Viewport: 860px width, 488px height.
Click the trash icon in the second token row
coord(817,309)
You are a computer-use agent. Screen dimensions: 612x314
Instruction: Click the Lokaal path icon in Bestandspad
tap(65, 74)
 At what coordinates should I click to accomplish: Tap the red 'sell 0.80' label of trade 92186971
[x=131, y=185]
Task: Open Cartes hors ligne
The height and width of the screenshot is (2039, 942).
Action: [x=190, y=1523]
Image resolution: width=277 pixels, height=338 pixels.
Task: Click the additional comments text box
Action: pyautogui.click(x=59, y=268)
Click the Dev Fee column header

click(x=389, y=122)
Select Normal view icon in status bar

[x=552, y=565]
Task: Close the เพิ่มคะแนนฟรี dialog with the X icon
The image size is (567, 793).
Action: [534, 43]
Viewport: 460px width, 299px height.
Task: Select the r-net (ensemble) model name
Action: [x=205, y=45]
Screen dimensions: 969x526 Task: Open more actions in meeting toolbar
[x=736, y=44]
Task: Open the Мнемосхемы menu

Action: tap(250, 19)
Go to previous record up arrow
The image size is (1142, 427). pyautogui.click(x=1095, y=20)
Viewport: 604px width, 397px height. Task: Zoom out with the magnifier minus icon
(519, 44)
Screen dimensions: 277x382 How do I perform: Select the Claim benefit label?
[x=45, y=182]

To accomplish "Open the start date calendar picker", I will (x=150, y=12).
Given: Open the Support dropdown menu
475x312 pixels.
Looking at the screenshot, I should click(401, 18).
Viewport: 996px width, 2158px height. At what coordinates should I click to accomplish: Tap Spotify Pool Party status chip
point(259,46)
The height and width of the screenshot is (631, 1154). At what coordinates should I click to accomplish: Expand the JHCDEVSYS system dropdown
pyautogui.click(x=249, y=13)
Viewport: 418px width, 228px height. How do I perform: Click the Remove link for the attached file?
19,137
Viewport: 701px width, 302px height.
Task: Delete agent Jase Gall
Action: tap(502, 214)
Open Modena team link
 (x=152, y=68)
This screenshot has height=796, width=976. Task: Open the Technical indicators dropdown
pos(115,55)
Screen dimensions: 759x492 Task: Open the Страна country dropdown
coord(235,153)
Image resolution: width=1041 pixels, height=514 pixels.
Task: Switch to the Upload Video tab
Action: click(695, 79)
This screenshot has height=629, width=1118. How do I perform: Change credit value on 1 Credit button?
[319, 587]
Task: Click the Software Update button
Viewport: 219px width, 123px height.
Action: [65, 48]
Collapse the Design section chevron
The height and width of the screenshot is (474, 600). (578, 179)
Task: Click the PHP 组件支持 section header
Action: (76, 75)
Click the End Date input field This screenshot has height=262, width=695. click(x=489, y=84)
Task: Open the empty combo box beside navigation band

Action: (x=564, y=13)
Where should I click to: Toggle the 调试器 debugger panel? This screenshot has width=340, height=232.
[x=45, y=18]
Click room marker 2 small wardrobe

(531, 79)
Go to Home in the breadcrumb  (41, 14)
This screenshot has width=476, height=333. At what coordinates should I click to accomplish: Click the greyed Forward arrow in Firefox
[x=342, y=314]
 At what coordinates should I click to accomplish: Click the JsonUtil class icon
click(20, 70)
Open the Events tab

——

Task to complete:
Please return all of the records exactly.

Exercise solution:
Viewport: 860px width, 488px height.
Click the trash icon in the second token row
coord(817,309)
You are a computer-use agent. Screen dimensions: 612x314
Instruction: Click the Lokaal path icon in Bestandspad
tap(65, 74)
 At what coordinates should I click to accomplish: Tap the red 'sell 0.80' label of trade 92186971
[x=131, y=185]
Task: Open Cartes hors ligne
The height and width of the screenshot is (2039, 942).
Action: [x=190, y=1523]
Image resolution: width=277 pixels, height=338 pixels.
Task: Click the additional comments text box
Action: pyautogui.click(x=59, y=268)
Click the Dev Fee column header

click(x=389, y=122)
Select Normal view icon in status bar

[x=552, y=565]
Task: Close the เพิ่มคะแนนฟรี dialog with the X icon
The image size is (567, 793).
Action: [534, 43]
Viewport: 460px width, 299px height.
Task: Select the r-net (ensemble) model name
Action: [x=205, y=45]
Screen dimensions: 969x526 Task: Open more actions in meeting toolbar
[x=736, y=44]
Task: Open the Мнемосхемы menu

Action: tap(250, 19)
Go to previous record up arrow
The image size is (1142, 427). pyautogui.click(x=1095, y=20)
Viewport: 604px width, 397px height. Task: Zoom out with the magnifier minus icon
(519, 44)
Screen dimensions: 277x382 How do I perform: Select the Claim benefit label?
[x=45, y=182]

To accomplish "Open the start date calendar picker", I will (x=150, y=12).
Given: Open the Support dropdown menu
475x312 pixels.
Looking at the screenshot, I should click(401, 18).
Viewport: 996px width, 2158px height. At what coordinates should I click to accomplish: Tap Spotify Pool Party status chip
point(259,46)
The height and width of the screenshot is (631, 1154). At what coordinates should I click to accomplish: Expand the JHCDEVSYS system dropdown
pyautogui.click(x=249, y=13)
Viewport: 418px width, 228px height. How do I perform: Click the Remove link for the attached file?
19,137
Viewport: 701px width, 302px height.
Task: Delete agent Jase Gall
Action: tap(502, 214)
Open Modena team link
 (x=152, y=68)
This screenshot has height=796, width=976. Task: Open the Technical indicators dropdown
pos(115,55)
Screen dimensions: 759x492 Task: Open the Страна country dropdown
coord(235,153)
Image resolution: width=1041 pixels, height=514 pixels.
Task: Switch to the Upload Video tab
Action: click(695, 79)
This screenshot has height=629, width=1118. How do I perform: Change credit value on 1 Credit button?
[319, 587]
Task: Click the Software Update button
Viewport: 219px width, 123px height.
Action: [65, 48]
Collapse the Design section chevron
The height and width of the screenshot is (474, 600). (578, 179)
Task: Click the PHP 组件支持 section header
Action: (76, 75)
Click the End Date input field This screenshot has height=262, width=695. click(x=489, y=84)
Task: Open the empty combo box beside navigation band

Action: (x=564, y=13)
Where should I click to: Toggle the 调试器 debugger panel? This screenshot has width=340, height=232.
[x=45, y=18]
Click room marker 2 small wardrobe

(531, 79)
Go to Home in the breadcrumb  (41, 14)
This screenshot has width=476, height=333. At what coordinates should I click to accomplish: Click the greyed Forward arrow in Firefox
[x=342, y=314]
 At what coordinates should I click to accomplish: Click the JsonUtil class icon
click(20, 70)
Open the Events tab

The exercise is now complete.